Why Not Go Tubeless From The Start?The modern mountain bike rider is pretty information savvy. Tubeless benefits and performance are pretty well known and accepted by more and more mountain bikers everyday. To my mind it makes absolutely no sense to not have your product be ready to go tubeless out of the gate these days. Why not enhance the value and appeal of your wheels and tires by offering this as an option? Yes, tubes should be supported, and I still use tubes in many applications today, but if you are a serious mountain biker, you probably will be more tempted to buy a product that supports tubeless use than one that doesn't.
I certainly can also see why manufacturers won't be too thrilled with doing this. The technology to develop your own system, or get UST certification is expensive and time consuming. That said, a non-tubeless rim or tire is quickly being viewed as being "off the back" by mountain bikers. I agree that tubeless tires and rims that are reliable, easy to use and live with, and reasonably priced are the future of 29"er tires and rims.

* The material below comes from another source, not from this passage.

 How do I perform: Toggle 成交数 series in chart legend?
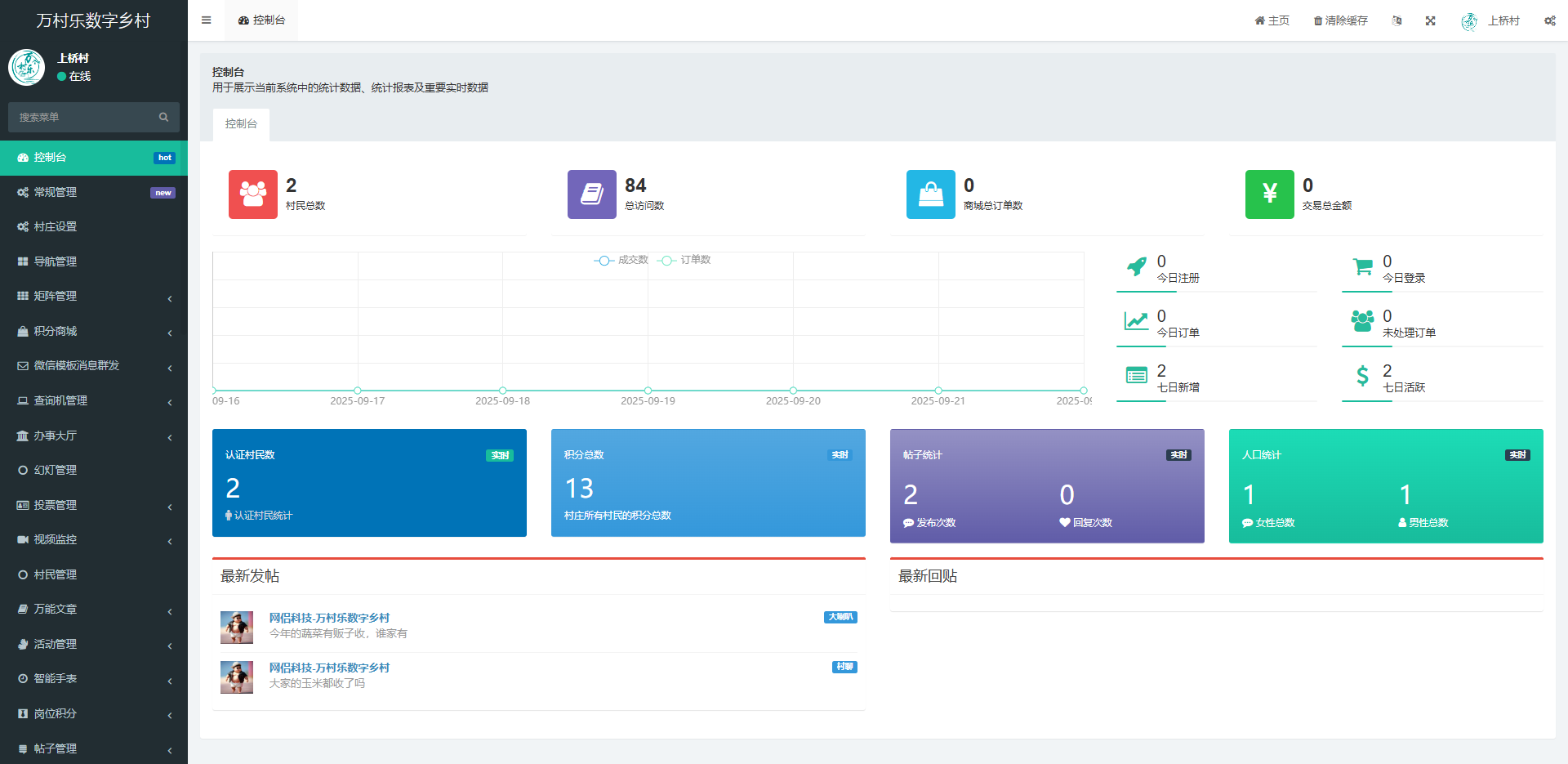(621, 260)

Information Please: While this series of articles is hopefully shining a little light on this subject, it is by no means an exhaustive study of all products on the market and which are compatible with each other. Getting everybody on the same page might be asking too much, but would it be unthinkable for a rim manufacturer, lets say, to recommend tires for use as tubeless on their product? (Stan's does this already). Or how about a tire manufacturer giving us some idea of how their product works tubeless on other tubeless designed rims? The conversation is pretty one sided on this score and the user group is the only one making any real noise here. I think that is a shame. The UST standard should be either opened to all manufacturers, or another system equivalent to it, so as it is with BB30 bottom brackets, users can all be assured that "this" tire can go on "that" rim without being a living, riding guinea pig. Oh yeah, and let's not forget about sealants in this conversation either.

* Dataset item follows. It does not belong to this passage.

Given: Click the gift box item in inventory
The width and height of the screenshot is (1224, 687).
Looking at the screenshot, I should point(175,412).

More Choices : With an "open standard" we could all expect more choices. That would be a good thing, since the way things are now, a tire manufacturer, let's say, doesn't have a clue what tubeless system the end user will try to match their product up with. Yes, as I suggested, they could test on all available systems, but as we march forward, and more rim manufacturers start offering tubeless compatible rims, this situation will need to be settled. With everyone on the same page as far as a standard, the tire and rim manufacturers would be encouraged to make product that supported tubeless use. The way things are currently, the manufacturers are not going to know which way to go in this regard, unless a UST standard becomes the accepted way to do things. (As it is for the most part with 26 inch wheels and tires)
The Bottom Line In the end, how ever things shake out, we as mountain bikers ask only a few things: That the tires be reliable, the rim/tire interface be safe, and that the tires, sealants, and rims be compatible with each other and easy to use. If this starts to become a reality, the days of tubeless tires and rims for 29"ers will finally become like that of the 26 inch world.